Carolina For The Kids raised over $420,000 to support the patients and families of UNC Children’s Hospital. Every year, the student-run non-profit raises money for things that families need when their child is in the hospital, but insurance doesn’t cover. In past years, money has gone toward things as small as gas cards to things as big as Parents’ Night Out – an event in which CFTK delivers hot meals to families in the hospital.
“Being on the Executive Board of Carolina For The Kids and being a full-time student is a big responsibility,” said 2017 Publicity Chair Jacob Blount. “And I’ve definitely had a great pleasure of working with very dedicated committee members, which has been helpful.”

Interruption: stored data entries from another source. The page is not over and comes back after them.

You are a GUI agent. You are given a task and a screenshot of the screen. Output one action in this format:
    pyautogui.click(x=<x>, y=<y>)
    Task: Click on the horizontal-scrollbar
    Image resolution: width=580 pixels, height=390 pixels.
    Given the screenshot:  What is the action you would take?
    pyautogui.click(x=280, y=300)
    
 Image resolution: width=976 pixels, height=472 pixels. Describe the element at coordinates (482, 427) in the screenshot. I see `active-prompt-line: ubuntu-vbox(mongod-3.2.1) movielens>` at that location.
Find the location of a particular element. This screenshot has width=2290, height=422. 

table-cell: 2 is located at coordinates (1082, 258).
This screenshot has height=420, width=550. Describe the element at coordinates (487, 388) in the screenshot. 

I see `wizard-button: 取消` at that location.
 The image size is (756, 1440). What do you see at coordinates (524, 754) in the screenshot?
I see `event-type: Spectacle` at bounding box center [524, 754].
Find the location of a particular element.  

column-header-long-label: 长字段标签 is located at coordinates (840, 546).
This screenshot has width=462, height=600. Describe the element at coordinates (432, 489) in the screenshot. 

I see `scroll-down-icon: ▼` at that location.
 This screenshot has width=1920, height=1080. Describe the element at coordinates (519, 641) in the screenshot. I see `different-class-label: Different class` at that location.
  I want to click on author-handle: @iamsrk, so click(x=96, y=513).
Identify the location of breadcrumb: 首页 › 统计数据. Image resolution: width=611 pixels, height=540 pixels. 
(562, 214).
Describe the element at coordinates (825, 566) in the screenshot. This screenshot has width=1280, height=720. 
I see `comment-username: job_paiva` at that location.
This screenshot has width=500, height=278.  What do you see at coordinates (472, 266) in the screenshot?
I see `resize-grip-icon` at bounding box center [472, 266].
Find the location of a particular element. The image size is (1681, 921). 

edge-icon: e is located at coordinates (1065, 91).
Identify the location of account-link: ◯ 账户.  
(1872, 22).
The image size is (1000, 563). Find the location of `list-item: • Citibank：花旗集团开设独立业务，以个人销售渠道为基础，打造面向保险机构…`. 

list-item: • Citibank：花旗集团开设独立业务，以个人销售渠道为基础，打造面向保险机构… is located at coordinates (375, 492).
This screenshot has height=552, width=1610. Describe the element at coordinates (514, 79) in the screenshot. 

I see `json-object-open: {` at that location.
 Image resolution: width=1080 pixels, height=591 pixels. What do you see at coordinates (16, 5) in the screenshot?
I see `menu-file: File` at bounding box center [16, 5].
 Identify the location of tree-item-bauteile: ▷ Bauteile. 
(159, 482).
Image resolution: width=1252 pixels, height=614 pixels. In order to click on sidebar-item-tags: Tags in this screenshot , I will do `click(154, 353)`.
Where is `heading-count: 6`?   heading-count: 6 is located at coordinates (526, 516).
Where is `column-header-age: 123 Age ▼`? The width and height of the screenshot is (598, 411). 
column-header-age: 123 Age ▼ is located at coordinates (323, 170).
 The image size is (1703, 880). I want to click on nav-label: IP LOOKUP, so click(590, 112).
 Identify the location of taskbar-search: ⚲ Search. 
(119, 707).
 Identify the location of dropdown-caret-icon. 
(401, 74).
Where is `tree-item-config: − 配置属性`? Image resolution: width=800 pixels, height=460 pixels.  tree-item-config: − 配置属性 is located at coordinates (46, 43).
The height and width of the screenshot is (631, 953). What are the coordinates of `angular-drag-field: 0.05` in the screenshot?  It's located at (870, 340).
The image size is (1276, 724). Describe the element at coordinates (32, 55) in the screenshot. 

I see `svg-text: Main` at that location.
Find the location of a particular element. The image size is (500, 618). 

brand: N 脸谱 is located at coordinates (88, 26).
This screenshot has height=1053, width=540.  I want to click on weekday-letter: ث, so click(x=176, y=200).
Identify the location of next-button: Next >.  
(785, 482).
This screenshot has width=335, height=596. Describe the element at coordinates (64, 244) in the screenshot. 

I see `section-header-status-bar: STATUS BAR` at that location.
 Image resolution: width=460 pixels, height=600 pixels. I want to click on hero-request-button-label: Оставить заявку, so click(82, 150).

Blount said CFTK raises money all year long, but the biggest event and fundraiser is the Marathon. It’s planned by fourteen committees, each with a chair, overseen by the Executive Director. He said there are many jobs: recruiting dancers to pledge to dance at the Marathon, helping those dancers each raise $150 and even giving those dancers tips to stay on their feet.
“Change your shoes every four hours, roll your feet on tennis balls,” Blount said. “Small things like that. Use ice packs if you need. Definitely drink plenty of water. So to stay up, you often times will drink a lot of caffeine, but that will dehydrate you and you don’t really realize it until you’re dehydrated completely.”
There are different events and activities within the 24 hours to keep minds and feet occupied. There are henna tattoo stations, jewelry-making stations, Zumba and walks in the quad. There’s even a pump-up song every hour to keep dancers moving.
But they’re standing in support of the families of patients of UNC Children’s who sometimes have to stand for much longer. Judy Ward is the mother of 17-year-old twin Kid Co-Captains, and says the Dance Marathon, and the money it raises, have an important impact on her family.
“The things you do allow me to look at my children as they’re getting ready to launch out into their life—their college career and thinking about that,” she said. “Having that to look forward to… when almost 17 years ago, I had a 20 percent chance and a 40 percent chance of staying a mom.”
Blount said it’s most important to remember that everything, the standing and the money, is supporting families like Ward’s.
“Listening to how my fundraising and my standing for 24 hours made such a great impact,” he said. “And I’m very comfortable in sharing that that’s felt among almost everybody that’s present.”